=== DATA SHOWN ===

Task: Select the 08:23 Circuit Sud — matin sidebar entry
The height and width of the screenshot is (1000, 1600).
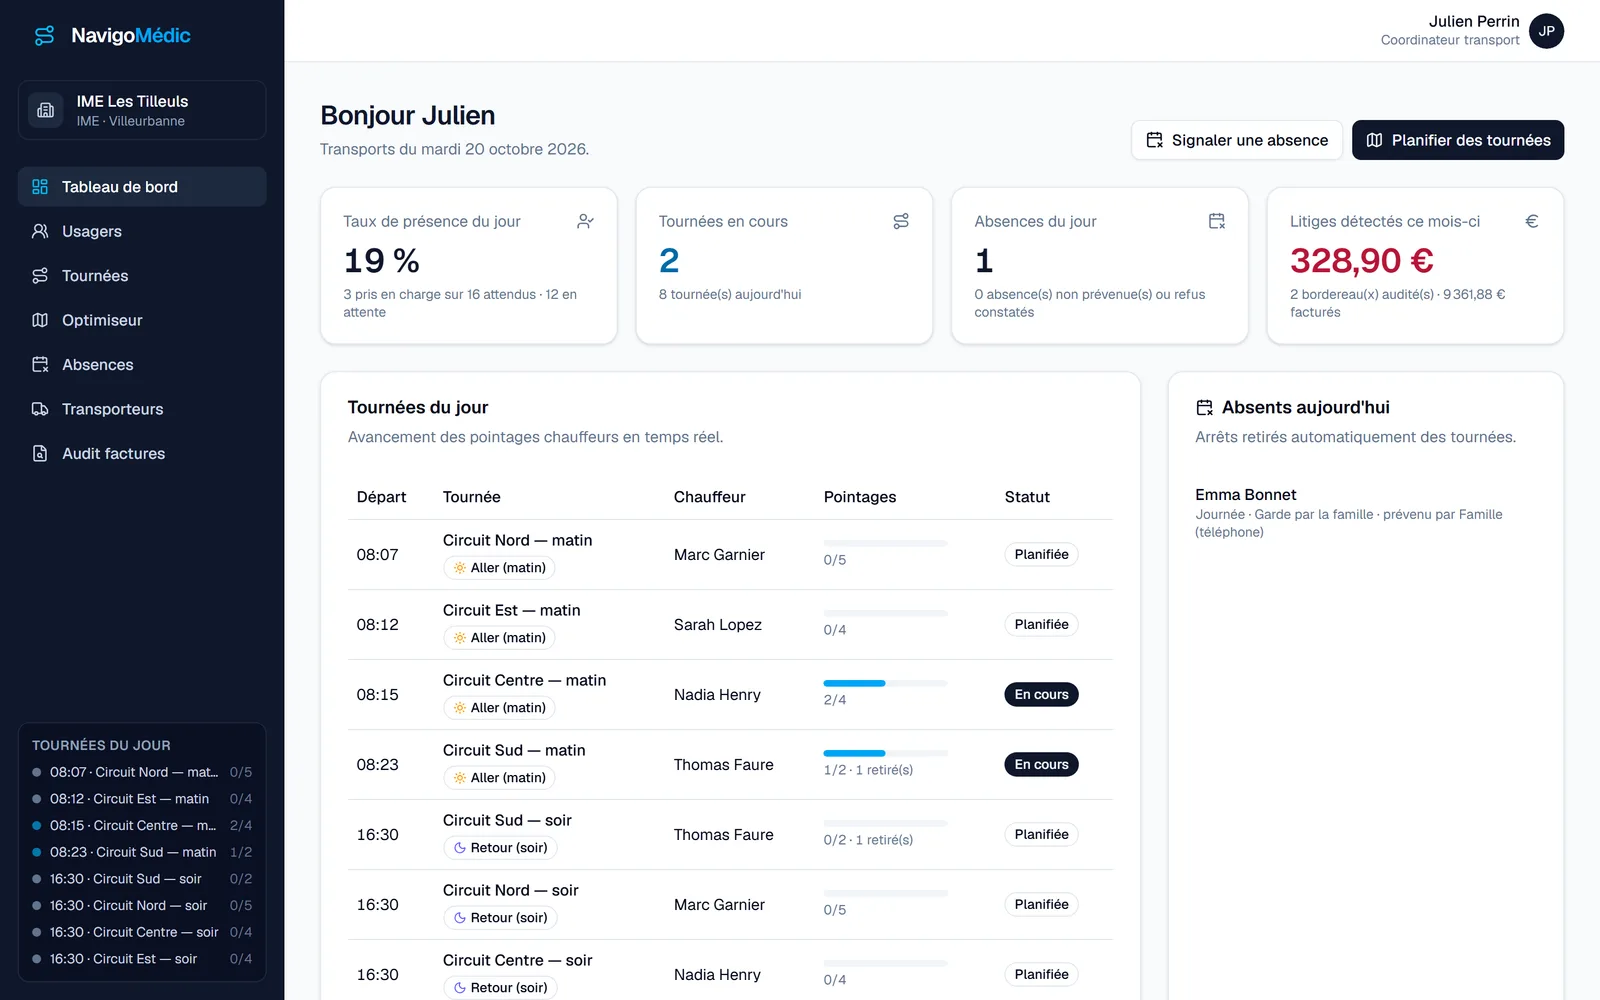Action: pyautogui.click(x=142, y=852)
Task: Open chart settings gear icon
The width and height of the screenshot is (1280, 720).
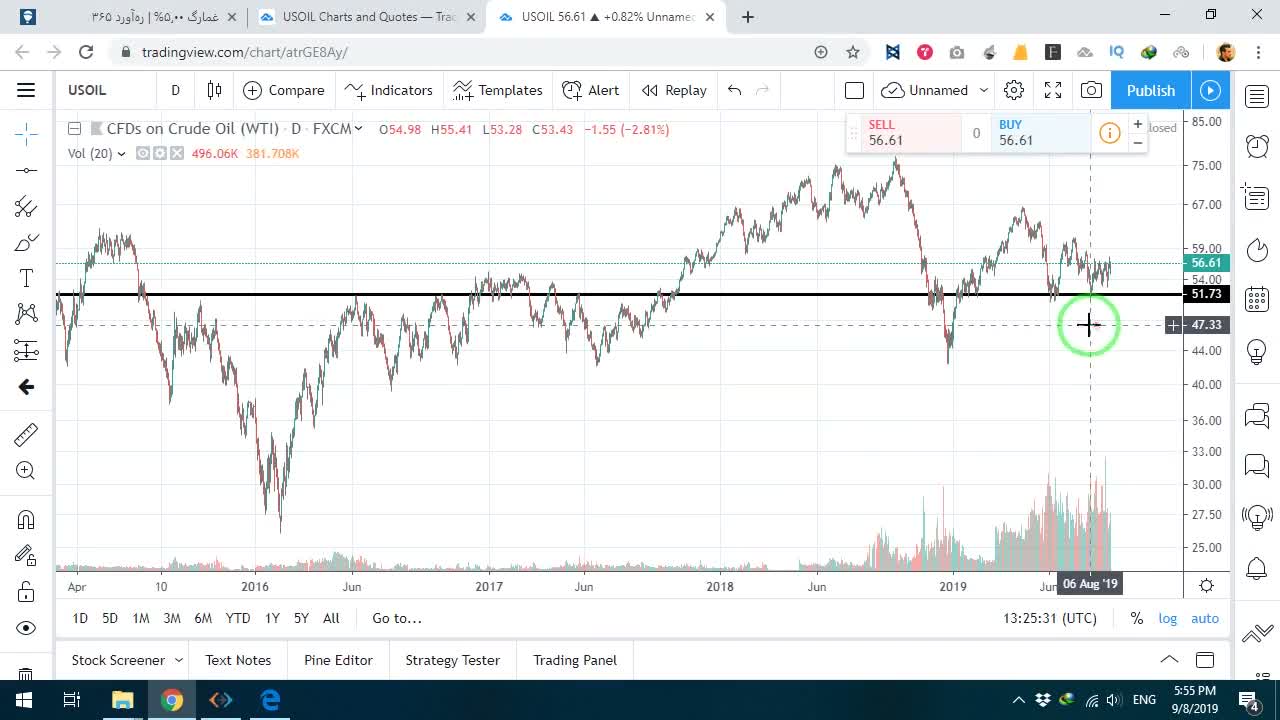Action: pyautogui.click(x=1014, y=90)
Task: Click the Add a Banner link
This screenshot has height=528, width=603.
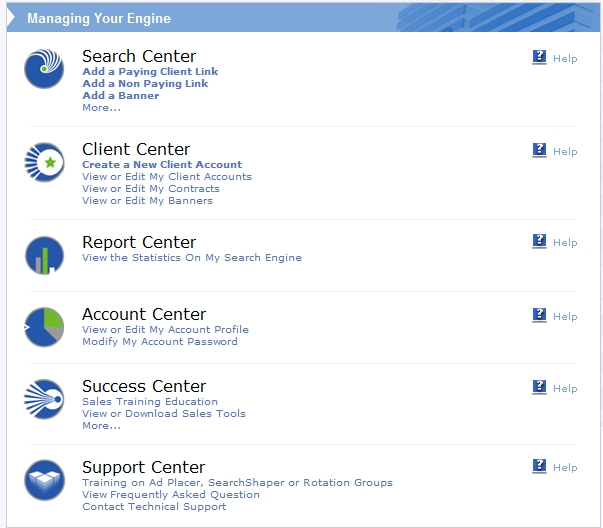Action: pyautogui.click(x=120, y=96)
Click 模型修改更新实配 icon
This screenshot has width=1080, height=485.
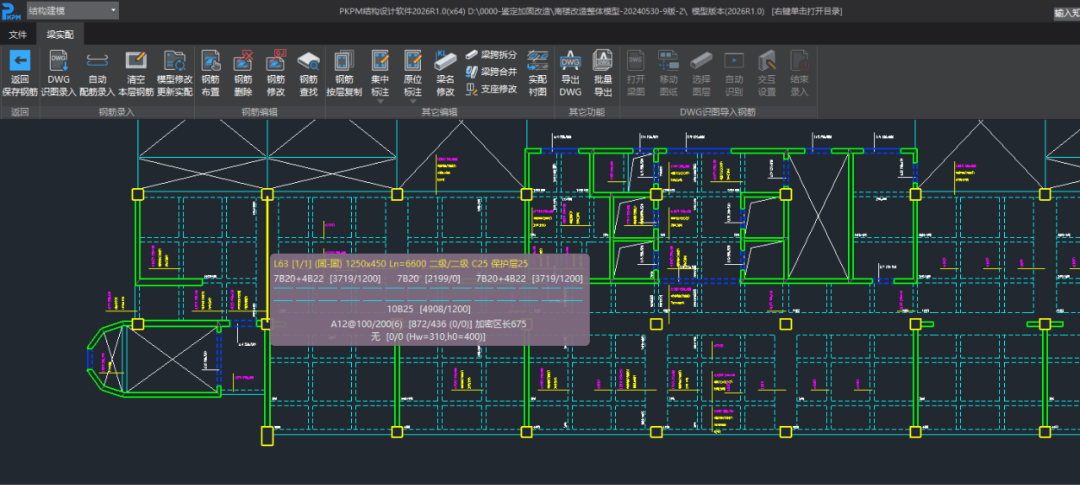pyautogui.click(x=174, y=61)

===

GOAL OF THE EXERCISE
Retype the records in full, exactly as given, and omit the pictures.

PROBLEM SOLUTION
Task: Select the 08:23 Circuit Sud — matin sidebar entry
The height and width of the screenshot is (1000, 1600).
Action: pyautogui.click(x=142, y=852)
Task: Open chart settings gear icon
The width and height of the screenshot is (1280, 720).
Action: pyautogui.click(x=1014, y=90)
Task: Click the Add a Banner link
This screenshot has height=528, width=603.
Action: pyautogui.click(x=120, y=96)
Click 模型修改更新实配 icon
This screenshot has width=1080, height=485.
pyautogui.click(x=174, y=61)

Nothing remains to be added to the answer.